Records of locating words and elements

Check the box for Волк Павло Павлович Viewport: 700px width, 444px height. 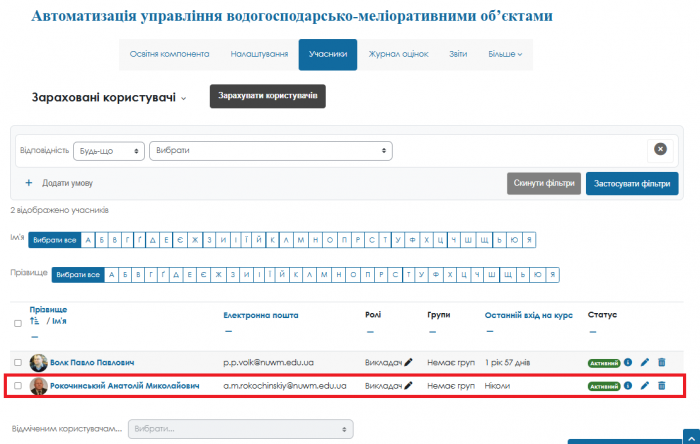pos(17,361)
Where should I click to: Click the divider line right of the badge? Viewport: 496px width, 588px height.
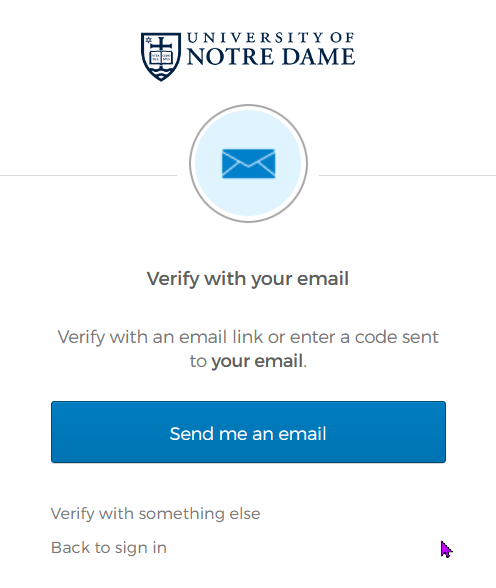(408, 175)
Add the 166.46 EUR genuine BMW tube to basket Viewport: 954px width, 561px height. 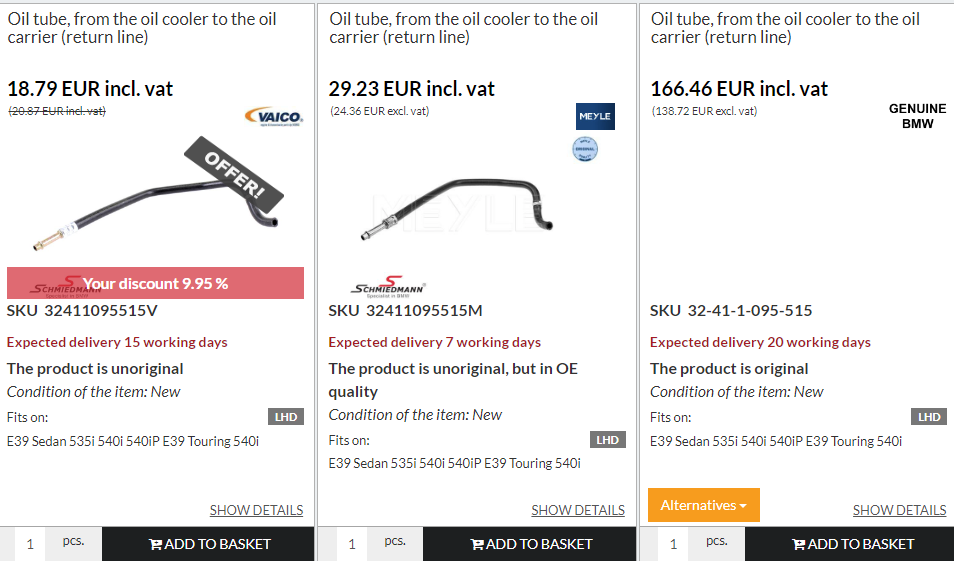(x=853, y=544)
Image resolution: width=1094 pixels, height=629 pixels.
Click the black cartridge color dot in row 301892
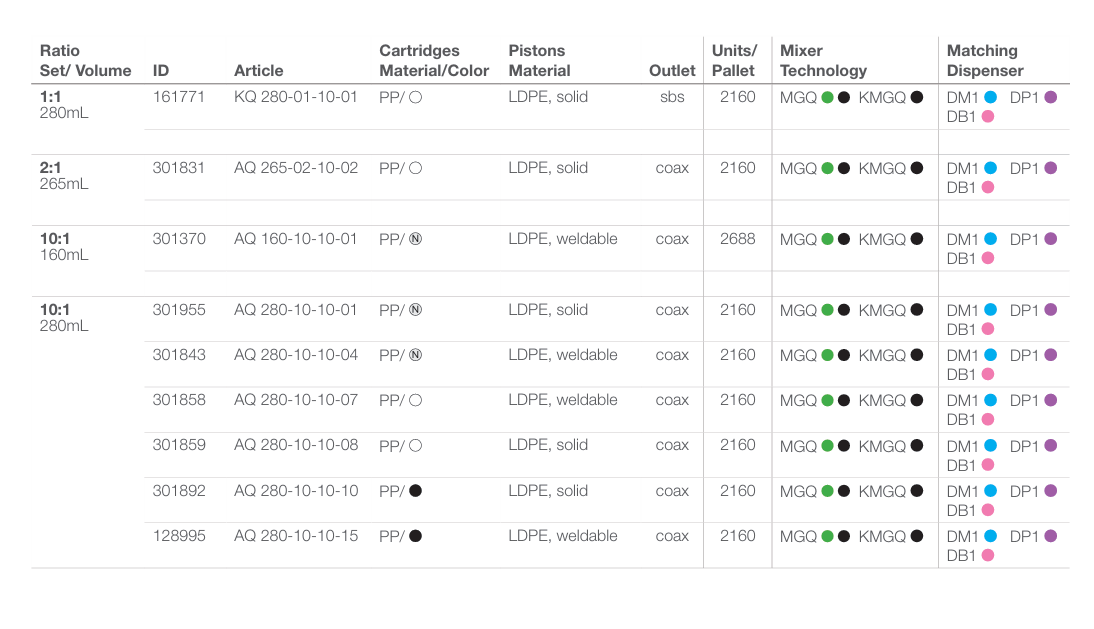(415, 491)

▶ **Your objective**:
Pull out every line of the records above that contains the word "Click", and copy each one.

▶ **The solution**:
Where should I click to: Click the divider line right of the badge? Viewport: 496px width, 588px height.
Click the black cartridge color dot in row 301892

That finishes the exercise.